In recent studies, we've determined that the squelch setting can dramatically affect P25 decode quality, especially on Simulcast (LSM) sites. For more background on Simulcast issues, see the wiki article with the caveat that it is not fully correct on the root cause of the problem. Here is a quick bullet-point summary that more correctly describes the root cause:
- Any receiver dropout during digital reception creates data loss that results in bad decoding.
- Because multiple towers are transmitting the same signal, simulcast systems can have many areas that have “nulls” where the same signal from different towers arrives at slightly different times, causing the signal strength to drop and/or vary suddenly.
- Even atmospheric changes or someone opening/closing a door can affect where the nulls are, so even optimizing antenna location cannot prevent dropouts 100%. Moving a receivers antenna even a few inches can sometimes move it out of a null zone. Vehicle and fixed-location radios typically avoid the problem by use of a diversity antenna system. Also, system engineers try to design the system so that predicted null areas occur in areas that system users are not likely to be, such as over water or unpopulated areas. Even then, nulls cannot be 100% eliminated in intended service areas. Handheld radios w/single antennas and scanners are both subject to a higher level of signal amplitude changes.
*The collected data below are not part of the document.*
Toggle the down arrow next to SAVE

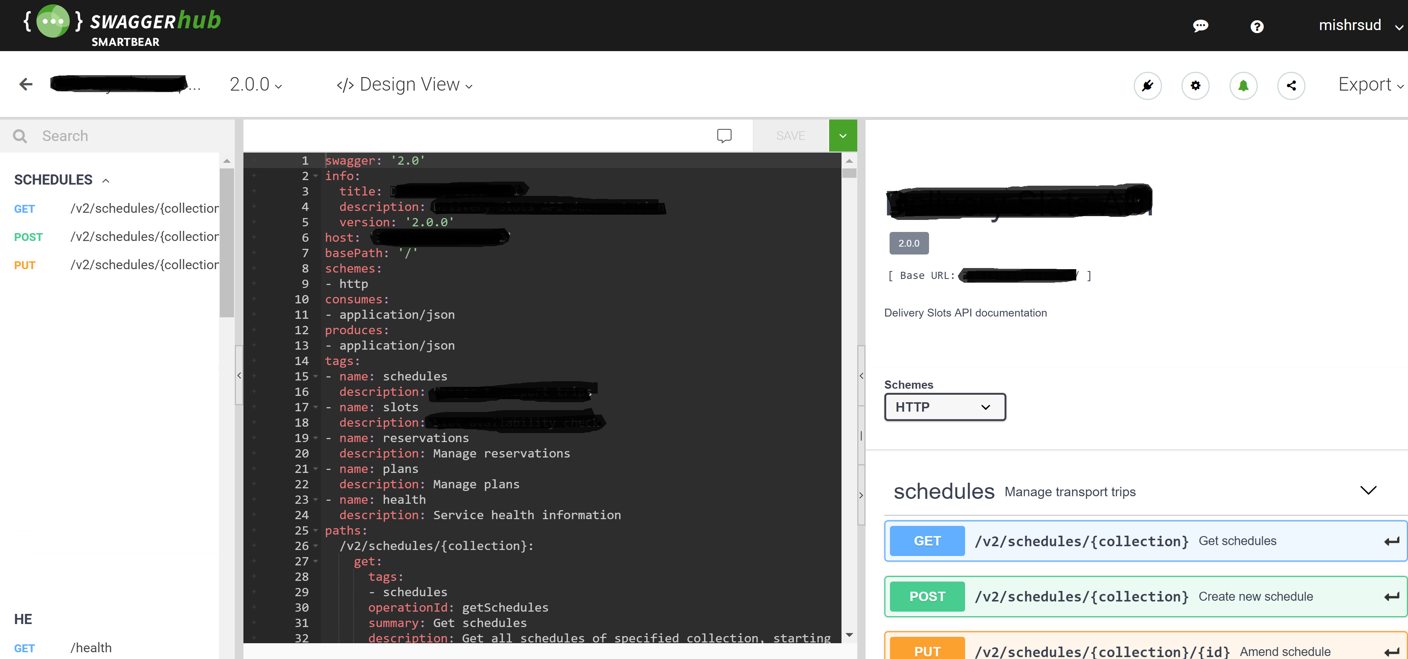click(x=842, y=136)
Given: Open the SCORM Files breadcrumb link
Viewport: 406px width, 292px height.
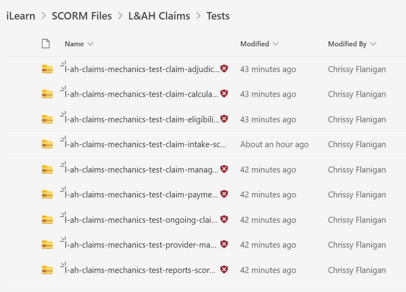Looking at the screenshot, I should pos(82,16).
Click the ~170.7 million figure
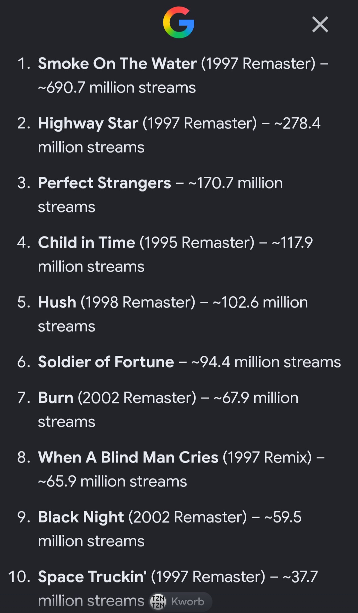 (x=236, y=183)
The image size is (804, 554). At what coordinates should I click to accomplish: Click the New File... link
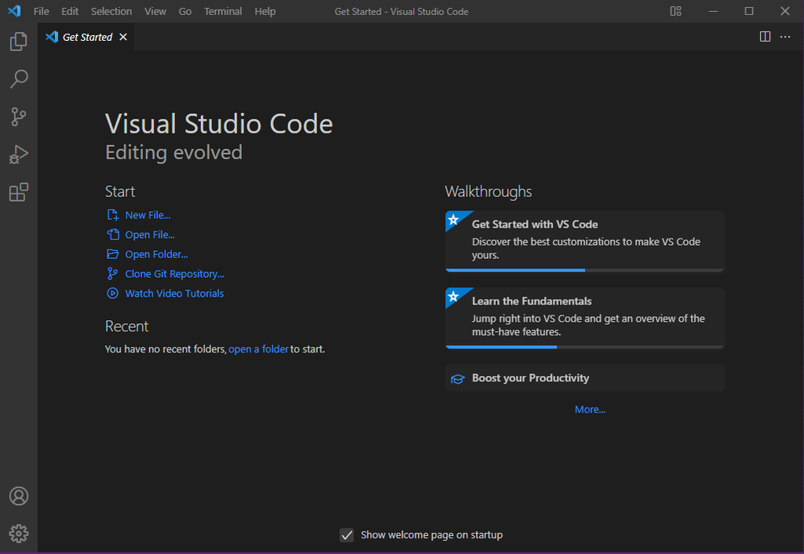(x=148, y=215)
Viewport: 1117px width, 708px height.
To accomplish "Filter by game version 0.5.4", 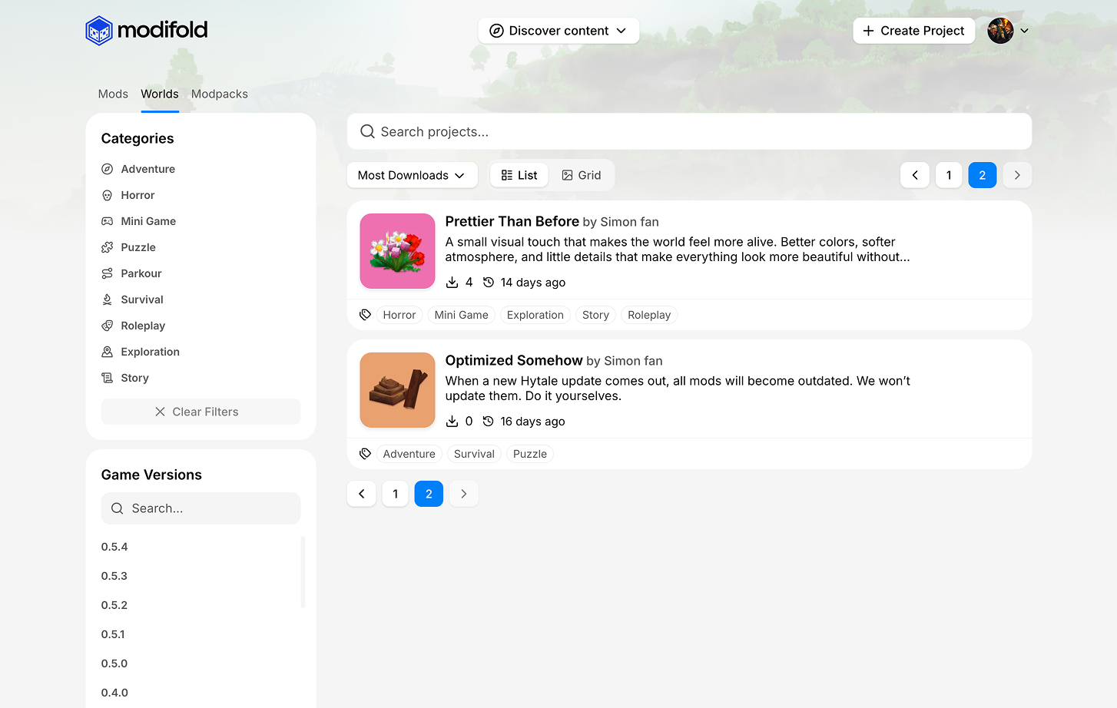I will [114, 547].
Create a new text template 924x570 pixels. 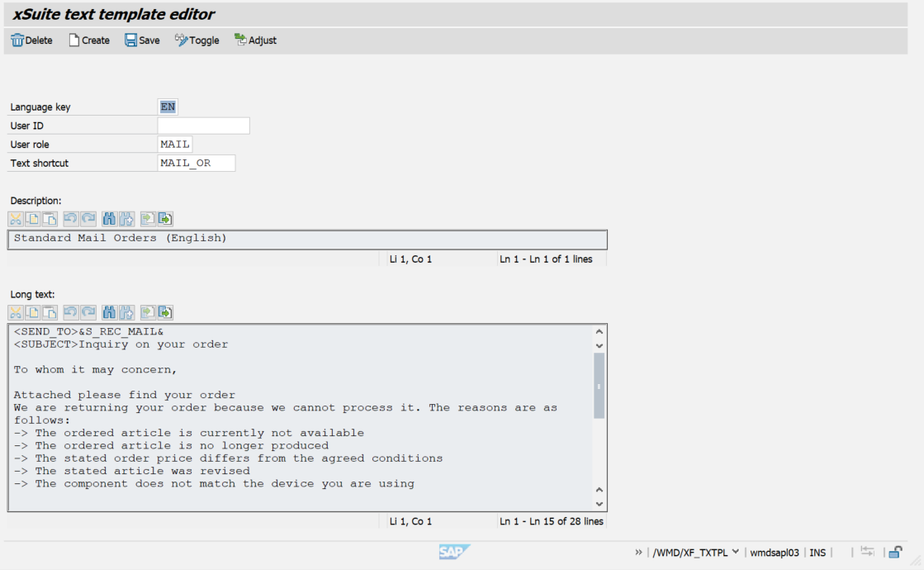click(x=89, y=40)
- When the signal strength drops below the squelch threshold point, the scanner’s squelch action immediately stops the receiver from providing a signal to demodulate/decode, even if the drop is very brief. This results in data loss and choppy or no decoding.
- You must have End Code detect enabled. Otherwise, when an analog comm ends on a trunked system, the scanner will remain on the voice channel and you will either hear open squelch or the next comm assigned to the voice channel.
- It will take longer for the scanner to acquire the trunked control channel (normally, it only looks on those programmed frequencies that have a signal strong enough to break squelch). You can mitigate this delay by only programming control channels into your scanner.